▶ _WORK INSTRUCTION_
Down to the last line below, write out every line exactly, starting with the one that contains "Screen dimensions: 900x474" and leaving out the pictures.

[MATERIALS PROVIDED — start]

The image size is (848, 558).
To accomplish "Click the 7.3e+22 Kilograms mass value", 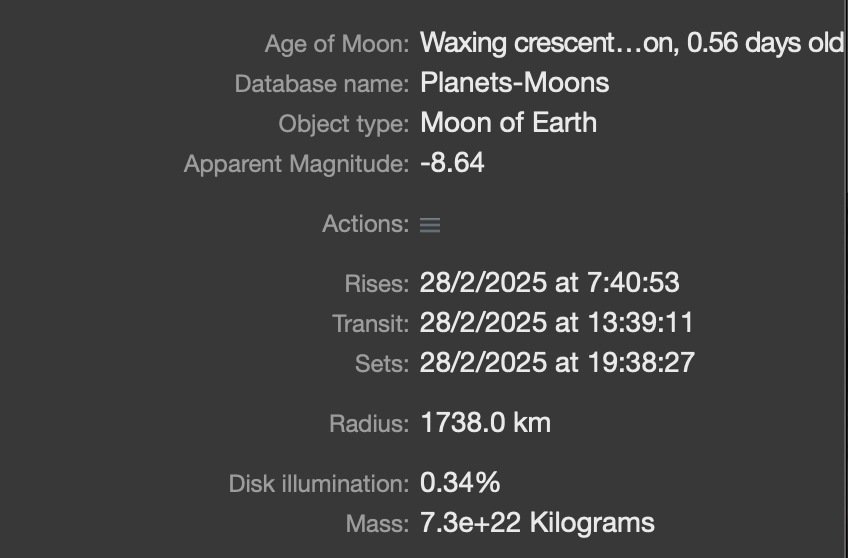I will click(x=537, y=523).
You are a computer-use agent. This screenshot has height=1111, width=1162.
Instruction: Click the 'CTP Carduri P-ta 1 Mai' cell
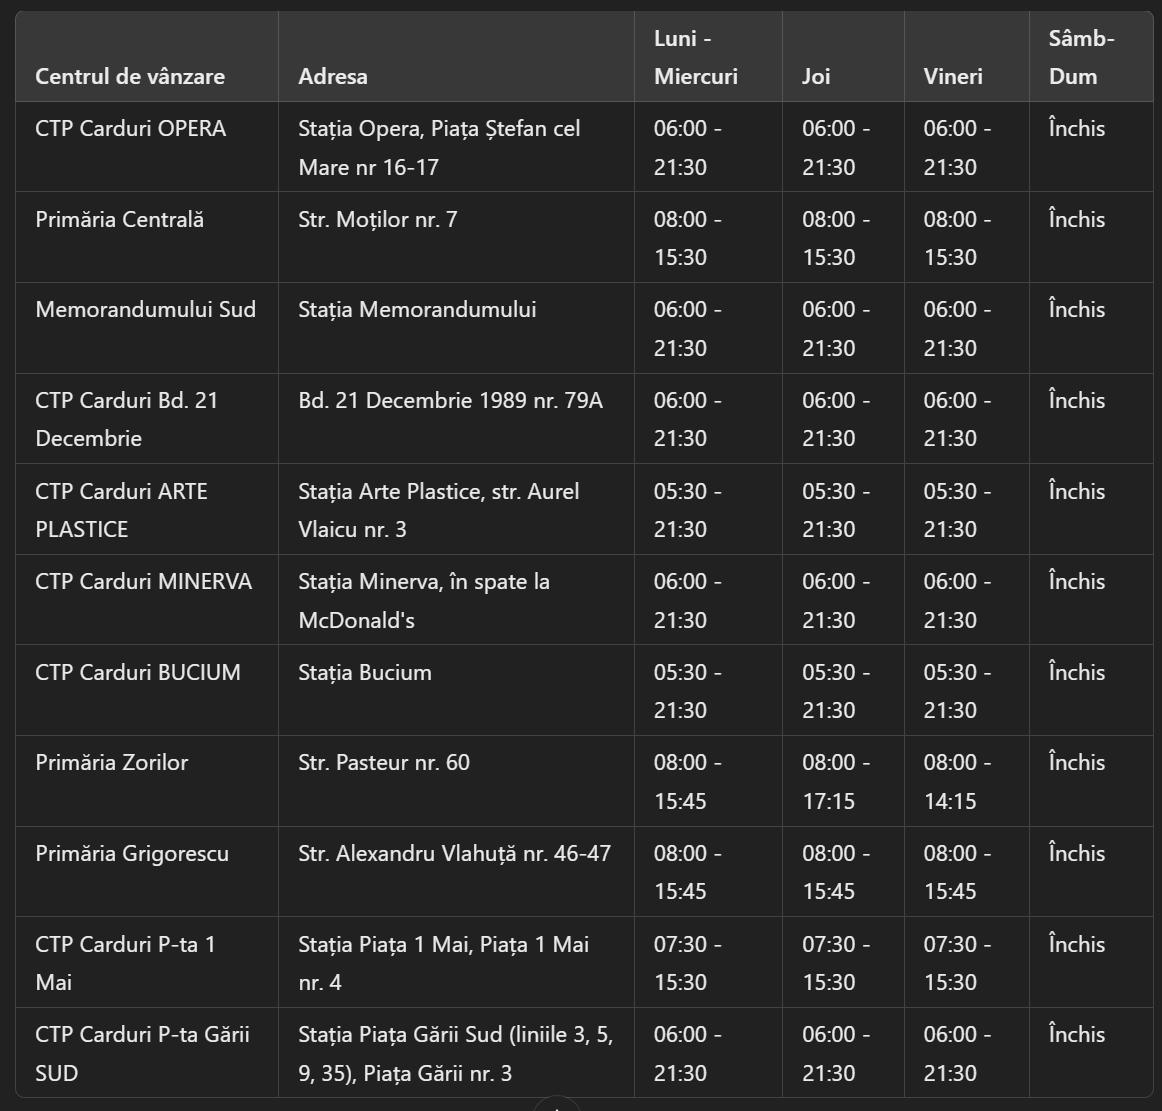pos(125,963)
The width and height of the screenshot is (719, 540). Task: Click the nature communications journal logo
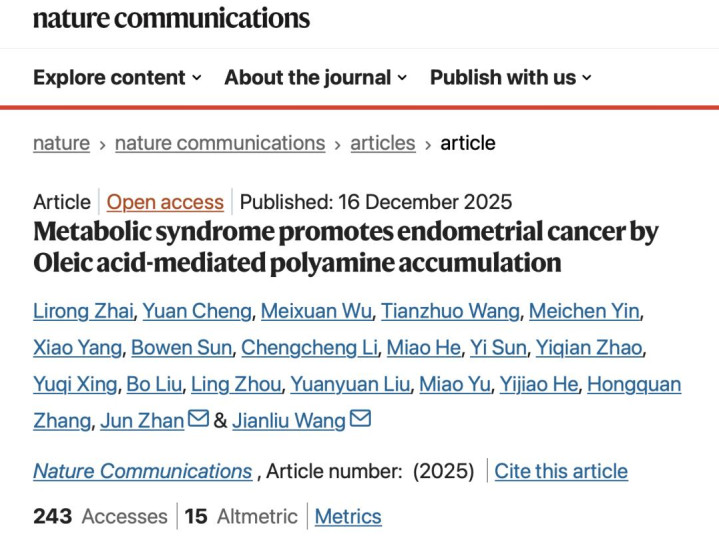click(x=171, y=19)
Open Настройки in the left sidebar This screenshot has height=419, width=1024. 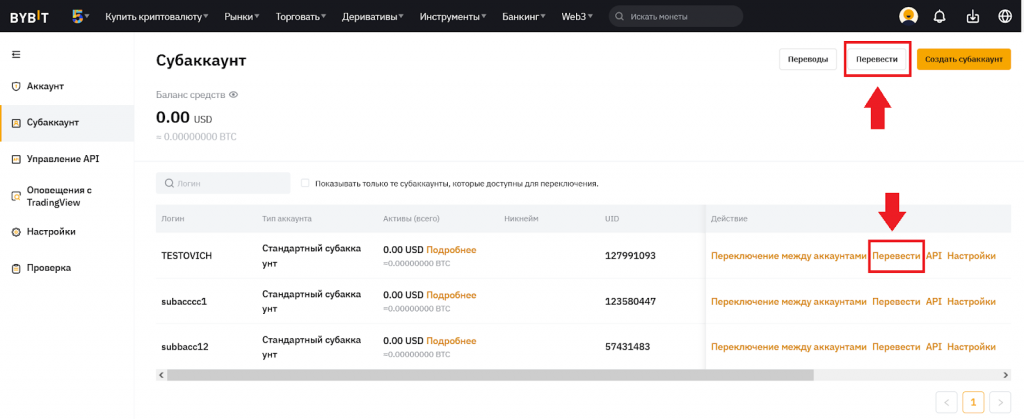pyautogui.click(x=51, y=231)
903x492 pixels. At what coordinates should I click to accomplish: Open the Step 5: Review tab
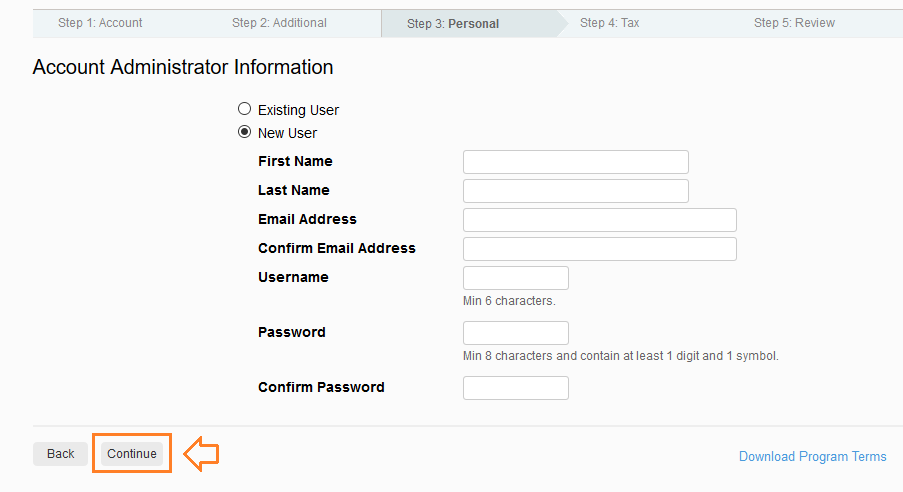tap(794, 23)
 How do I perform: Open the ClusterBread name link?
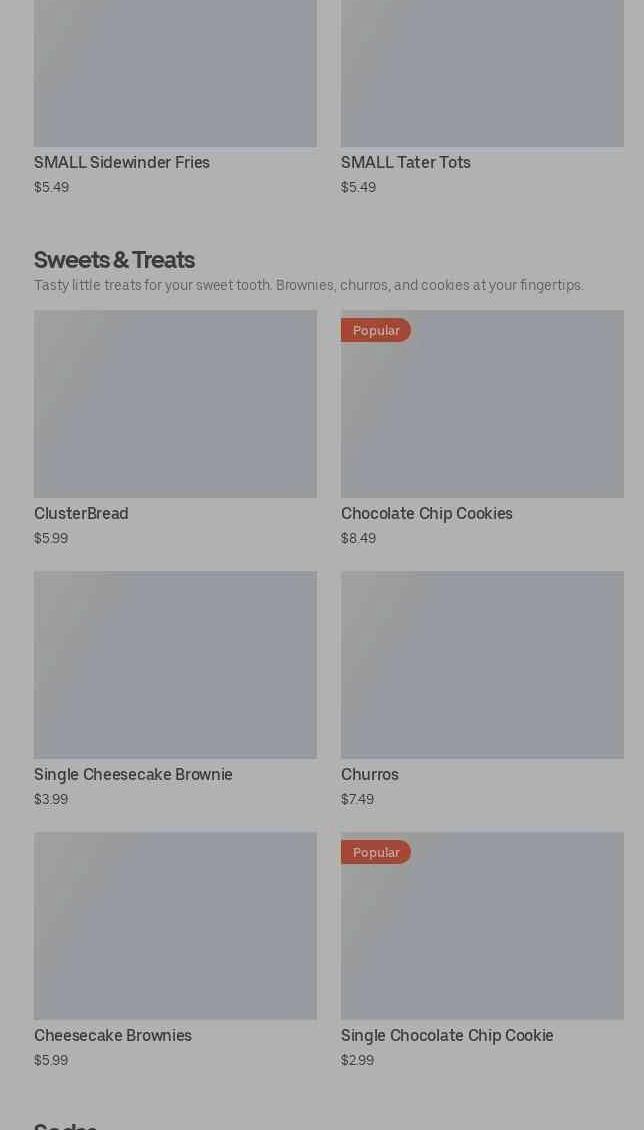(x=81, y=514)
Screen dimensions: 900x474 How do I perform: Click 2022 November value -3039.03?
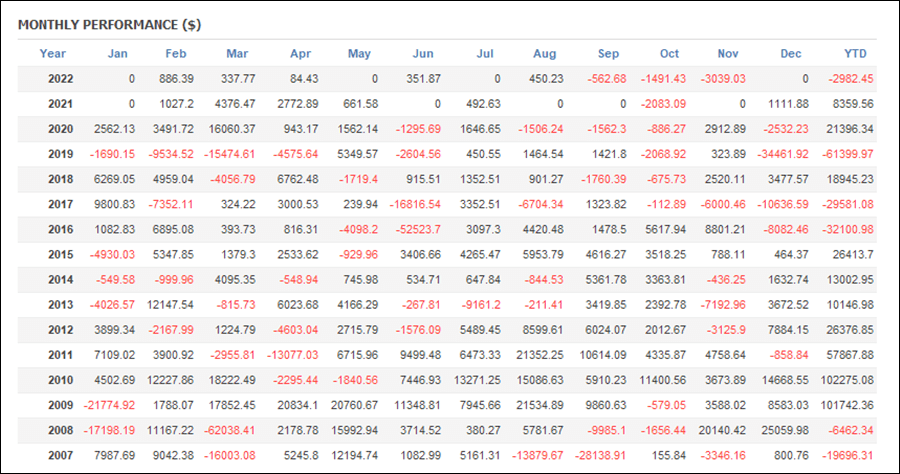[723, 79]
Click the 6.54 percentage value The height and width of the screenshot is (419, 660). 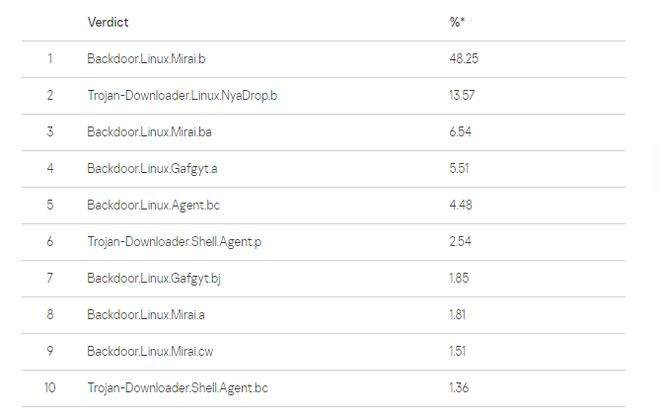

[MATERIALS PROVIDED — finish]

▶ _PROBLEM SOLUTION_
Screen dimensions: 900x474 How do I perform: Click 2022 November value -3039.03?
[723, 79]
Click the 6.54 percentage value The height and width of the screenshot is (419, 660). 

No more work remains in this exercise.